The access situation in Europe

Millions of people across Europe are not always able to access the scientific breakthroughs when they need them. Data from EFPIA’s Patients W.A.I.T Indicator show that market authorisation and patient access can vary from three months to 2.5 years, depending on the country and region. Figures from the report show that, on average, a new medicine will reach patients fastest in Germany in 128 days; this compares with 918 days in Romania and 1351 days in Malta, with a European average of 517 days. In Europe, the average rate of availability of medicines across all therapy areas has dropped to 47% - down 2% on last year’s figures. Disparities persist between Northern and Western Europe and Southern and Eastern Europe - with an 80% average variance in availability.

Understanding the issueThe reasons for these delays are multifactorial. An EFPIA Root Causes Analysis identified 10 interrelated factors that were causing access to medicines to be delayed. The reasons vary between regions of Europe: Delays in filing in Western Europe are largely due to the value assessment process and evidence requirements; delays in Eastern Europe are due to health system constraints and the corresponding impact on companies’ decision-making and resource allocation. 

By identifying these issues, it is clear that there is no one-size-fits-all-solution and that no one stakeholder can fix these problems alone. EFPIA is therefore supporting a multi-stakeholder approach to explore a range of initiatives, including a process that would better align value and ability to pay, more efficient value assessments of new vaccines and therapies as well as proposals to ensure solidarity across EU member states.

Bringing innovative solutions

EFPIA’s members have committed to file for pricing and reimbursement (P&R) as soon as possible but certainly within two years after gaining Marketing Authorisation as they intensify their efforts to accelerate patient access to their latest medicines. Companies’ progress against this commitment is being tracked in the European Access Portal, an industry-led initiative to increase the visibility of the root causes of patients being unable to access new medicines.

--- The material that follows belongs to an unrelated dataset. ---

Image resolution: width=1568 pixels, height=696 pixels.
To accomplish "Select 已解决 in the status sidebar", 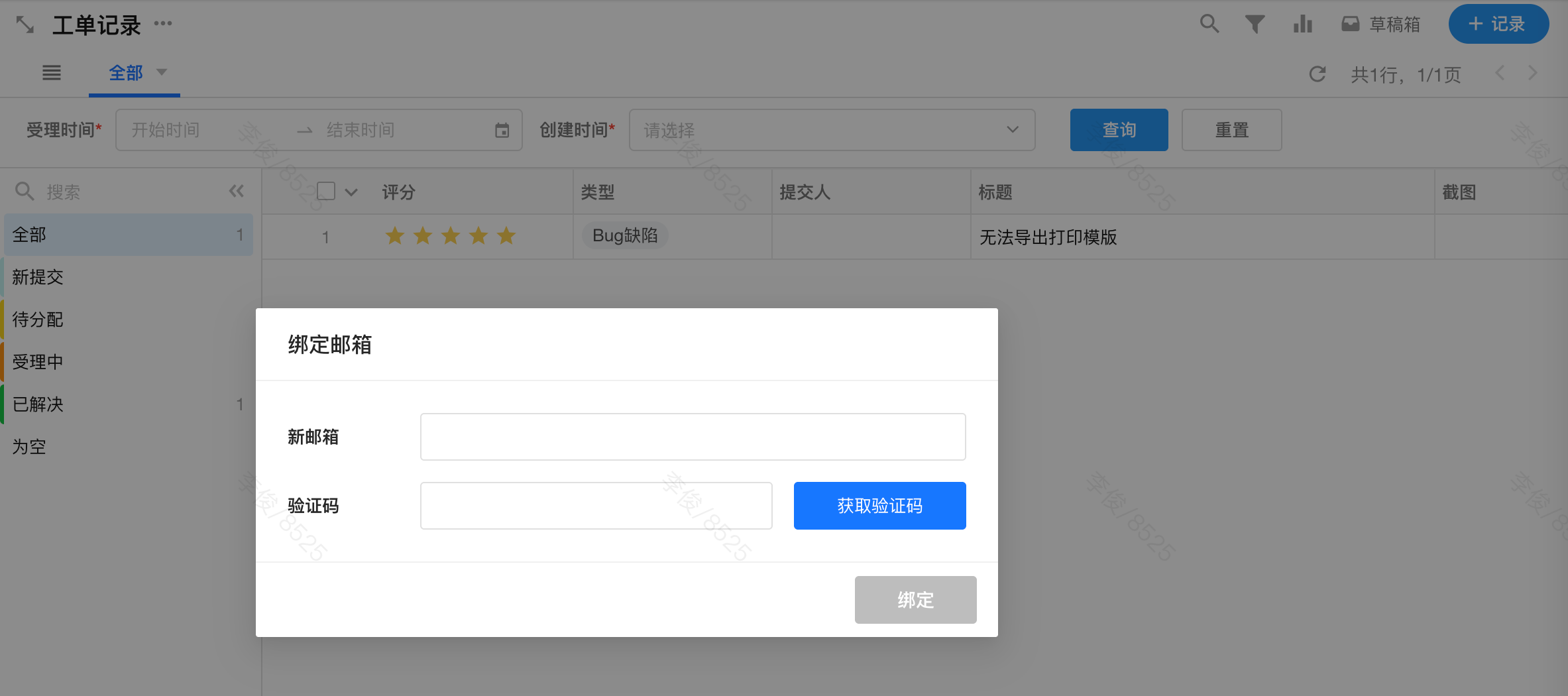I will 38,404.
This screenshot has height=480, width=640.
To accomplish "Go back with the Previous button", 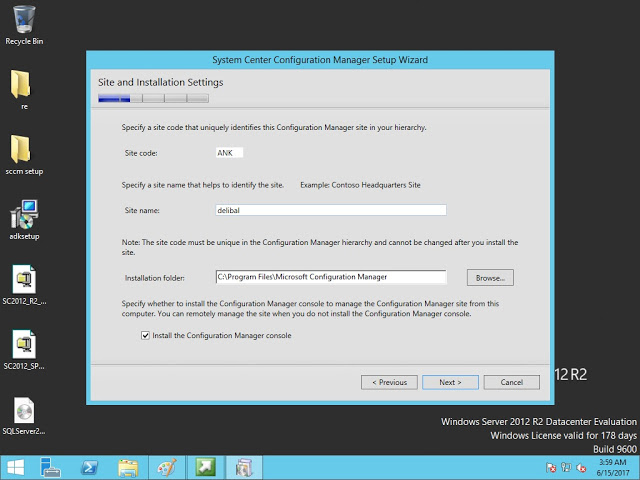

Results from the first ever data set from the Portal show that six out of ten medicines have been filed for pricing and reimbursement in just 14 months, demonstrating industry’s commitment to filing for pricing and reimbursement across the EU27 within two years. A clear picture is also emerging about the exact points of delay. For medicines that have completed the reimbursement process, early trends from the Portal suggest that about a quarter of the delays to patient availability are due to delays in company filing and the rest (75%) occur as the product goes through national pricing and reimbursement processes.  

The pharmaceutical industry has also proposed new pricing structures in a bid to address barriers related to affordability.

EFPIA’s proposal for an Equity-Based Tiered Pricing framework is aimed at ensuring that the price countries pay for medicines reflects their ability to pay for them. For this to happen, the European Commission and EU Member States will need to amend External Reference Pricing systems. In addition, rules related to the EU internal market will also have to be adapted to prevent parallel trade; buying medicines at lower prices in certain countries and selling them on in markets where they can demand a higher price.

EFPIA and its members are also proposing a greater push towards novel pricing and payment models that will make it easier for Member States to introduce highly innovative medicines, such as cell and gene therapies. The potential clinical benefits of these new therapies are enormous, but limited datasets and a lack of long-term experience with these therapies are not compatible with today’s reimbursement systems.

But these challenges could be surmounted by making greater use of outcomes-based payment models and subscription models, as well as supporting sustainability by paying for medicines over time. Moving forward with more flexible pricing solutions would allow decision makers to manage uncertainty around outcomes over the longer term, whilst providing swift access to lifesaving and life-changing medicines.